Title: An algorithm for the direct reconstruction of the dark matter correlation function from weak lensing and galaxy clustering Authors: Tobias Baldauf, Robert E. Smith, Uros Seljak, Rachel Mandelbaum
The clustering of matter on cosmological scales is an essential probe for studying the physical origin and composition of our Universe. To date, most of the direct studies have focused on shear-shear weak lensing correlations, but it is also possible to extract the dark matter clustering by combining galaxy-clustering and galaxy-galaxy-lensing measurements. In this study we develop a method that can constrain the dark matter correlation function from galaxy clustering and galaxy-galaxy-lensing measurements, by focusing on the correlation coefficient between the galaxy and matter overdensity fields.

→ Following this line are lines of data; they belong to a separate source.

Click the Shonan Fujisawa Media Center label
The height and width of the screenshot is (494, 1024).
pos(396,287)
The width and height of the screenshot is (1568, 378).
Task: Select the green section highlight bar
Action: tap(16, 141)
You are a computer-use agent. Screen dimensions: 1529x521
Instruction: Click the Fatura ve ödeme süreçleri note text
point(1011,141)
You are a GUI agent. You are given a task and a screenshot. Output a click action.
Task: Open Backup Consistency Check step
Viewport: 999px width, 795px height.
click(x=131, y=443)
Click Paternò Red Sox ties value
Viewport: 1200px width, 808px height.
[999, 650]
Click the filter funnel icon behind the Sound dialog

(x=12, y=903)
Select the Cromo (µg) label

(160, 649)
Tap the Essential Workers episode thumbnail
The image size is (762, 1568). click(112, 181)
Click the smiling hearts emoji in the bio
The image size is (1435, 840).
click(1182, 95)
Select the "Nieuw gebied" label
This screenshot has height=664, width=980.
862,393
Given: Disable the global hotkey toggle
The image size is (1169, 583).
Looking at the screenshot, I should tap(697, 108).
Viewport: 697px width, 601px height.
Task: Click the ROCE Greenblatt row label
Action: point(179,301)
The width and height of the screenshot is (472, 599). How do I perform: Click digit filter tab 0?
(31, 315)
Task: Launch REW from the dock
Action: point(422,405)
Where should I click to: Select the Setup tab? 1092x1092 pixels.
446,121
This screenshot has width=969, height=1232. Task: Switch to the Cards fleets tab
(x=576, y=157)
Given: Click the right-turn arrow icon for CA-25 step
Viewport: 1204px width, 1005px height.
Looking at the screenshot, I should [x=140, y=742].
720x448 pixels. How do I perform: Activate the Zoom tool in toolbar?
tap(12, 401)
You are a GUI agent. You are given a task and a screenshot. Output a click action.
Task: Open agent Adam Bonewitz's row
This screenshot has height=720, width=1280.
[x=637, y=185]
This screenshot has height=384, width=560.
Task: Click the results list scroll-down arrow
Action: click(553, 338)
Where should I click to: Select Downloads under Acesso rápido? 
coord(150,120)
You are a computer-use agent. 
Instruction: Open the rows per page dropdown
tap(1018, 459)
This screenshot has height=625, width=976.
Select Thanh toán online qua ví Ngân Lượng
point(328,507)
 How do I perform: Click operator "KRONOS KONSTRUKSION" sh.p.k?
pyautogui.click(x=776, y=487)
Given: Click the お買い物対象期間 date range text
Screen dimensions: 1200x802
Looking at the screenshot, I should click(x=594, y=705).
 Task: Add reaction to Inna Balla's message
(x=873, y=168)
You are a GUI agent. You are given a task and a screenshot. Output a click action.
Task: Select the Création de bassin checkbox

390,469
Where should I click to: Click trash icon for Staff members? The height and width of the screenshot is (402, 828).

To generate a mock galaxy catalogue for testing purposes, we use the Halo Occupation Distribution approach applied to a large ensemble of N-body simulations to model pre-existing SDSS Luminous Red Galaxy sample observations. Using this mock catalogue, we show that a direct comparison between the excess surface mass density measured by lensing and its corresponding galaxy clustering quantity is not optimal. We develop a new statistic that suppresses the small-scale contributions to these observations and show that this new statistic leads to a cross-correlation coefficient that is within a few percent of unity down to 5 Mpc/h. Furthermore, the residual incoherence between the galaxy and matter fields can be explained using a theoretical model for scale-dependent bias, giving us a final estimator that is unbiased to within 1%. We also perform a comprehensive study of other physical effects that can affect the analysis, such as redshift space distortions and differences in radial windows between galaxy clustering and weak lensing observations. We apply the method to a range of cosmological models and show the viability of our new statistic to distinguish between cosmological models.